- Assignment -
Nothing outside the stretch is wanted. Repeat exactly the lines of the listing below from the one that contains "Given: Open sunone.com.ua" through the one that contains "the SMBIOS structures", both ends included.

- Data -
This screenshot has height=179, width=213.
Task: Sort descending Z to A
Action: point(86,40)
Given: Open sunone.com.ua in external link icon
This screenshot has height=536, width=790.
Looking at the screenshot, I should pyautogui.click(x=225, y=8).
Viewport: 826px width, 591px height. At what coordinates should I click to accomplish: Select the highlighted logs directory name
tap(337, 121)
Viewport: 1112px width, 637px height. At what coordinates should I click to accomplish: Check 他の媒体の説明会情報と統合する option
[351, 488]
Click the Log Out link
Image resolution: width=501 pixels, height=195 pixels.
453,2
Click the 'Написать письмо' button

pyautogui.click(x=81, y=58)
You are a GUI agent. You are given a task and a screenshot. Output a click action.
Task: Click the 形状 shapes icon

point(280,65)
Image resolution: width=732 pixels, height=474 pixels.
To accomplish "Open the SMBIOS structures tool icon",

==

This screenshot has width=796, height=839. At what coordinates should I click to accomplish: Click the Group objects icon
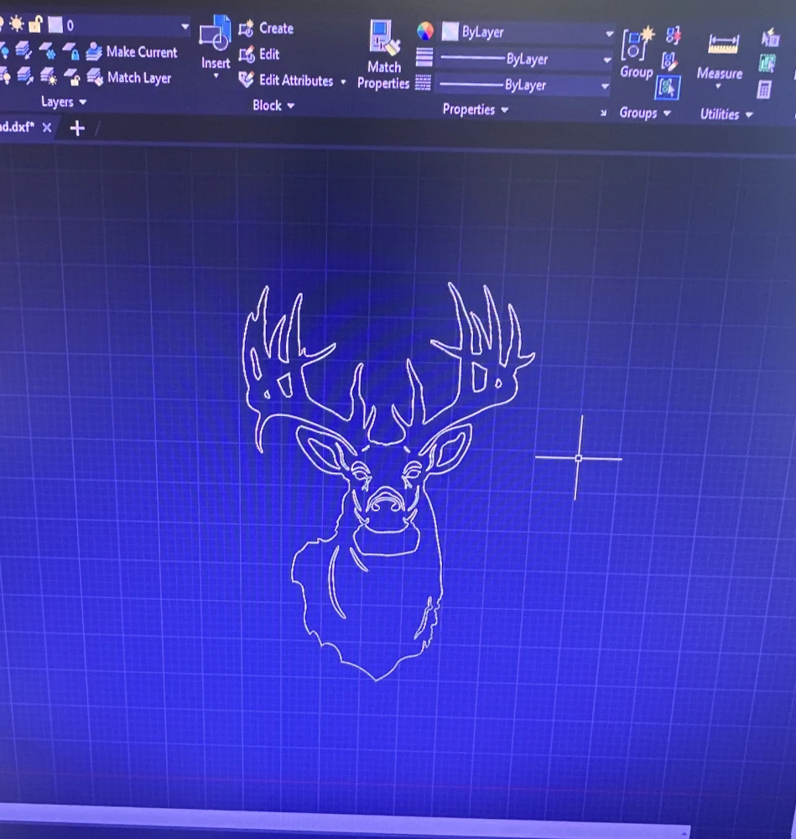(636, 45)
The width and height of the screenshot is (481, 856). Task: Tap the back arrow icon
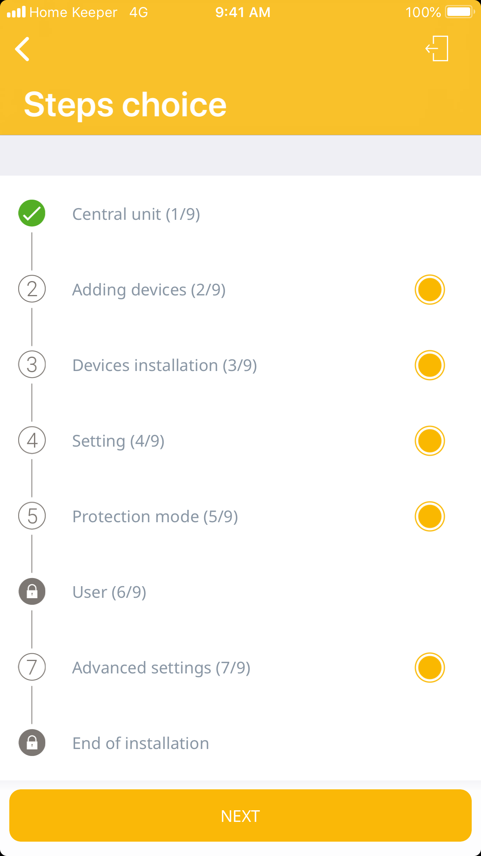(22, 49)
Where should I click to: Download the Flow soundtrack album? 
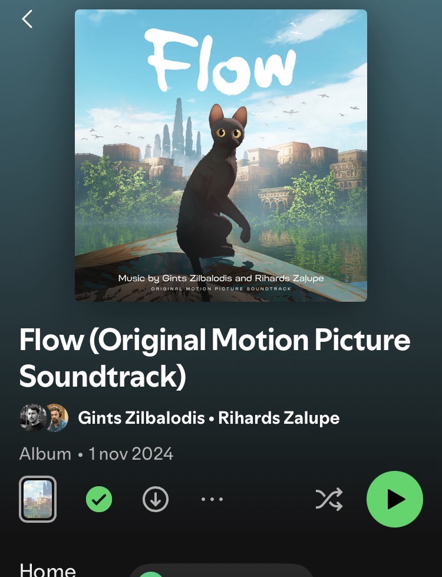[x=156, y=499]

--

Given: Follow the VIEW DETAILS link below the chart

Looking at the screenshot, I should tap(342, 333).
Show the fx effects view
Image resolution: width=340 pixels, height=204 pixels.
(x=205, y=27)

- Answer section -
Given: Open sunone.com.ua in external link icon
This screenshot has height=536, width=790.
Looking at the screenshot, I should pyautogui.click(x=225, y=8).
Viewport: 826px width, 591px height. At what coordinates should I click to accomplish: Select the highlighted logs directory name
tap(337, 121)
Viewport: 1112px width, 637px height. At what coordinates should I click to accomplish: Check 他の媒体の説明会情報と統合する option
[351, 488]
Click the Log Out link
Image resolution: width=501 pixels, height=195 pixels.
453,2
Click the 'Написать письмо' button

pyautogui.click(x=81, y=58)
You are a GUI agent. You are given a task and a screenshot. Output a click action.
Task: Click the 形状 shapes icon

point(280,65)
Image resolution: width=732 pixels, height=474 pixels.
To accomplish "Open the SMBIOS structures tool icon",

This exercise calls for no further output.